Though it’s sometimes tempting, I don’t like to explain the songs. I fear that what I think it means will adversely affect what it really means - which is to say, what it means to you. It's a somewhat precarious and intimate act of letting go. After a song has left my hands, cherished or ignored, it’s not mine anymore. I think I'm still trying to understand the real depth and underlying meaning of that fact.

I will say that, despite the Spanish references, Matador was mainly written between Rome and Berlin in 2017/18. 

I had the initial idea of every verse being a one-liner - a joke, earnestly sung. I guess I failed in that, though a few found their way in, or created a certain play through all the lyrics, of which there were many. (I must have written 50 verses for Matador, which is a song of 5 verses and few words). Humour can of course be profound but perhaps its occasional absence left space for the other things that it became, and is, which I leave to your interpretation.

I can say I like the way the lyrics seem to shift the music from a major to minor feeling, celebration and lament, depending. I feel like that is some sort of progress in my work.

I can say that I wrote Matador with a circling acoustic guitar part that I couldn’t master with any fluency (though a modified form of it remains). I had a piano in mind from quite early in the recording process, but more as an accompaniment to the guitar than the other way around - which is how it eventually panned out.

I’m very grateful to Ben (Osborn) who did much to shape the arrangement of the song with his lovely piano and synth work - and by extension the folk at Donau 115 and Cafe Rita for use of their pianos during lockdown. His work really helped me see the end of the song, so to speak, and he made it instantly a richer and more layered thing. I would recommend you go check out his debut LP - Letters from The Border (Nonostar). 
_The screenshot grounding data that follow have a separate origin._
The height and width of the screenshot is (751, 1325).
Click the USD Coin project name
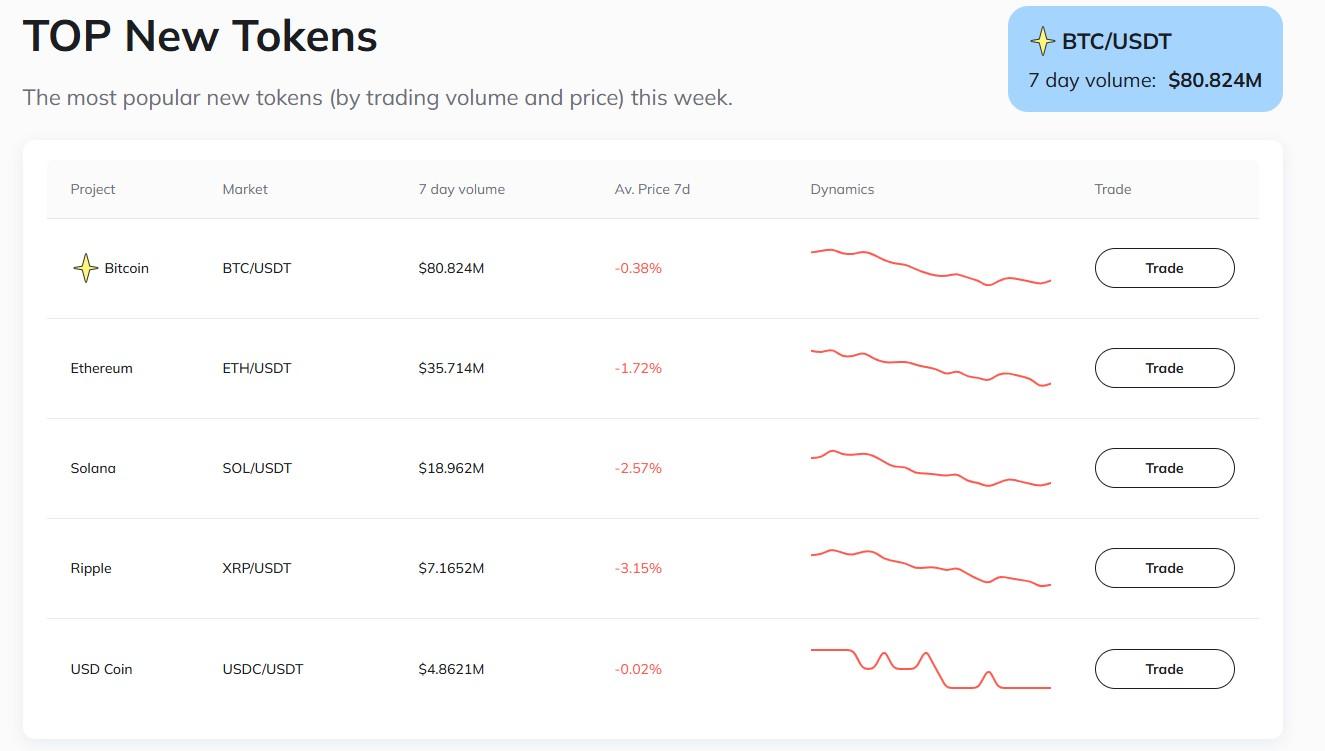101,669
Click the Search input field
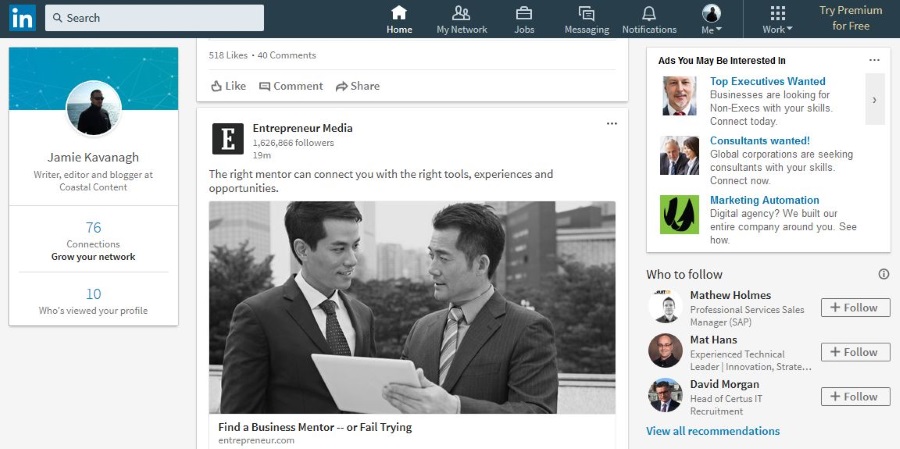This screenshot has width=900, height=449. coord(155,18)
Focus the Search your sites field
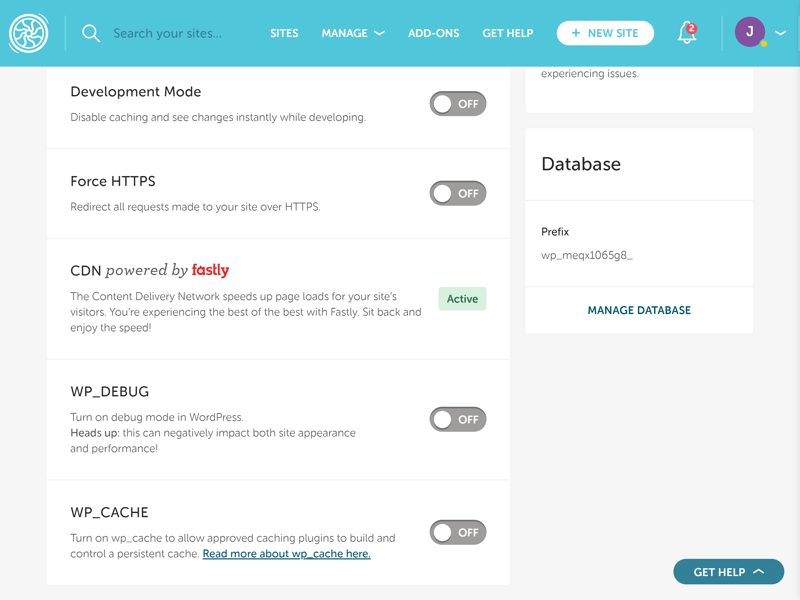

Thanks also to my friend Oras, who can play clarinet like a demon but who consented to being an understated devil in the service of this one. 

Oh, I shot the cover photograph in Wales last year. It's a photo of my nieces and nephew. Perhaps the only connection between image and song is that it seems to me to have the same play of dark and light, major and minor.

Finally an apology to my Spanish friends. I do realise my pronunciation of matador is waaay off. No disrespect intended. My Spanish is poor but in this instance it was a very conscious choice. Simply put, it’s an English text, I Anglicised. 

I'll be happy to try a Spanish version when I return because that 'when' will no longer be an 'if'. I’ll be so happy to travel again in the service of my songs. I’ll be happy to be amongst you, to sing in your presence and it will be for once more joyful than shameful, to mispronounce your words. Like all of us, I'm waiting and hoping for that.